图4 PS NPs进入根瘤的途径及其对共生固氮相关指标的影响。(a)大豆根瘤、根、茎和叶中PS-Eu NPs的含量;(b)根瘤中20 nm和200 nm PS-Eu NPs的高光谱图像;(c)PS NPs进入大豆根瘤三种途径的示意图;(d)根—根瘤共生体系中红色荧光PS NPs的共聚焦激光扫描显微镜图像;(e)固氮酶活性;(f)根瘤中钼(Mo)含量;(g)豆血红蛋白含量;(h)甲苯胺蓝染色的根瘤显微切片;(i)与根瘤形成和固氮相关的标志基因表达。20/200 nm表示20 nm和200 nm PS NPs按1∶1比例联合暴露。不同字母表示各处理间差异显著(P<0.05)。
RNA-seq分析表明,不同粒径PS NPs对大豆根瘤基因表达具有明显差异。20 nm、20/200 nm混合和200 nm处理分别诱导178、361和375个差异表达基因。20 nm颗粒主要影响质膜功能、碳水化合物分解和植物激素信号;混合暴露更多扰动细胞壁构建与糖代谢;200 nm颗粒则主要激活防御和氧化还原响应,这可能是其差异基因较多但毒性较低的原因。

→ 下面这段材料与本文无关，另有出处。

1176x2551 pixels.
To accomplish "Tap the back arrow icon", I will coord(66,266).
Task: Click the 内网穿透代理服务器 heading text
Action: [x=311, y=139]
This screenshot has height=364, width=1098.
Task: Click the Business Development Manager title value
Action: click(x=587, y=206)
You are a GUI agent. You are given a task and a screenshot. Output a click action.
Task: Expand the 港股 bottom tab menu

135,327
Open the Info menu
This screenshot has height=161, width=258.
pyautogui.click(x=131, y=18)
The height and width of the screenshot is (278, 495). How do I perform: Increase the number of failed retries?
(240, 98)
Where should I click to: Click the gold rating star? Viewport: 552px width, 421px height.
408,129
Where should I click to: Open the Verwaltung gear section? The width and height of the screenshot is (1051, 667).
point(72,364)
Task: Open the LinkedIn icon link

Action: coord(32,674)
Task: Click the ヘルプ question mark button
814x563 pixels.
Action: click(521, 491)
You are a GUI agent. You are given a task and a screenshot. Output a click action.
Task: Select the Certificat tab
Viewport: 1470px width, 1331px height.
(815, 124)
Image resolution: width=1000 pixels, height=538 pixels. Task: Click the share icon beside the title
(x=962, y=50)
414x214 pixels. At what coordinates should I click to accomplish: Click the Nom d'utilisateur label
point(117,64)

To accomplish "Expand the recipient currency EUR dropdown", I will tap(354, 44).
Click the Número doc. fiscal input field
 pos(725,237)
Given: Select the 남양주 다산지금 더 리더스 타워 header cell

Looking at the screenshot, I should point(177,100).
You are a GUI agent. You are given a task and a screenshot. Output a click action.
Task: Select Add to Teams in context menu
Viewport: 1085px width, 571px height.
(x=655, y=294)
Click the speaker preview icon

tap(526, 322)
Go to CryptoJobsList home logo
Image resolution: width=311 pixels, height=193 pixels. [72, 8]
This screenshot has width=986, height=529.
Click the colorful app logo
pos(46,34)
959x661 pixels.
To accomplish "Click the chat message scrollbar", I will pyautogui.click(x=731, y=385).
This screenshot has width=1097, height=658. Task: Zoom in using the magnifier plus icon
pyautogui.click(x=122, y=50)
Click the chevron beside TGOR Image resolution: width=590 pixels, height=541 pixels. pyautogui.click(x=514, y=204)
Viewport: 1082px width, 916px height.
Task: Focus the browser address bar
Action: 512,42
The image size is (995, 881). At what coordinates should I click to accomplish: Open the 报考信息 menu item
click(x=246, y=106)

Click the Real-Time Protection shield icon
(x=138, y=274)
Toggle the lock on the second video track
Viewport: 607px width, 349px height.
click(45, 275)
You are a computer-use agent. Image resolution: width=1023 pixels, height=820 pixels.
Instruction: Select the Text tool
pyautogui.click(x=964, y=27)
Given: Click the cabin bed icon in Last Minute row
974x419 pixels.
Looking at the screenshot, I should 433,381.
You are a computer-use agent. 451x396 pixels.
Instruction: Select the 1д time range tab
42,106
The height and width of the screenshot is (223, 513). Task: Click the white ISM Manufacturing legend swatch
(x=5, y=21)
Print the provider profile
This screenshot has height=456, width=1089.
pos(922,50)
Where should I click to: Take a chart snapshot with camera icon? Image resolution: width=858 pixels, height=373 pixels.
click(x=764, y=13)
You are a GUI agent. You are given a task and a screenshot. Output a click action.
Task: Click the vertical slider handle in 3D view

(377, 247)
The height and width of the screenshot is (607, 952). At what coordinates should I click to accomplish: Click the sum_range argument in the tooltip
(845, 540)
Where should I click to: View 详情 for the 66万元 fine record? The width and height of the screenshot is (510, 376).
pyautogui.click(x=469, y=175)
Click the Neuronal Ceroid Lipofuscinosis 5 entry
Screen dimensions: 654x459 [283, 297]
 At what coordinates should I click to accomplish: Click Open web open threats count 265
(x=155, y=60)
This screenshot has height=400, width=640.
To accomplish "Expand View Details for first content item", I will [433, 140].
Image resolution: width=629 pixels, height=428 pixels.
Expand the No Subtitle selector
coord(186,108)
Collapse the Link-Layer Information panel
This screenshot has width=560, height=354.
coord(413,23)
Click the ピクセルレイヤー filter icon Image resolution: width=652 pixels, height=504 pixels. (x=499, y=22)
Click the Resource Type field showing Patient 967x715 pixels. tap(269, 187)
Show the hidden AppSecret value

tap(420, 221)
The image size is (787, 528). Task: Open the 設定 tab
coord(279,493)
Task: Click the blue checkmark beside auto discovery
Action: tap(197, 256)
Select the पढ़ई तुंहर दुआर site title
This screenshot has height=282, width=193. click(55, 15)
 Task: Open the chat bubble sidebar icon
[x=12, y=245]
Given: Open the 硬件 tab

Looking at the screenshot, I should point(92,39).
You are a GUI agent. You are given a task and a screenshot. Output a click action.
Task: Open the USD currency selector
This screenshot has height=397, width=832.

20 nm颗粒显著下调碳代谢、脂质合成和质膜相关基因,削弱能量供应及共生信号识别;同时下调血红素结合相关基因,并抑制植物激素信号和氨基酸代谢相关过程,引发氧化还原失衡,影响豆血红蛋白合成、根瘤菌定殖和固氮酶活性。总体而言,小粒径PS NPs通过多重代谢和信号通路破坏大豆—根瘤菌共生固氮(图5)。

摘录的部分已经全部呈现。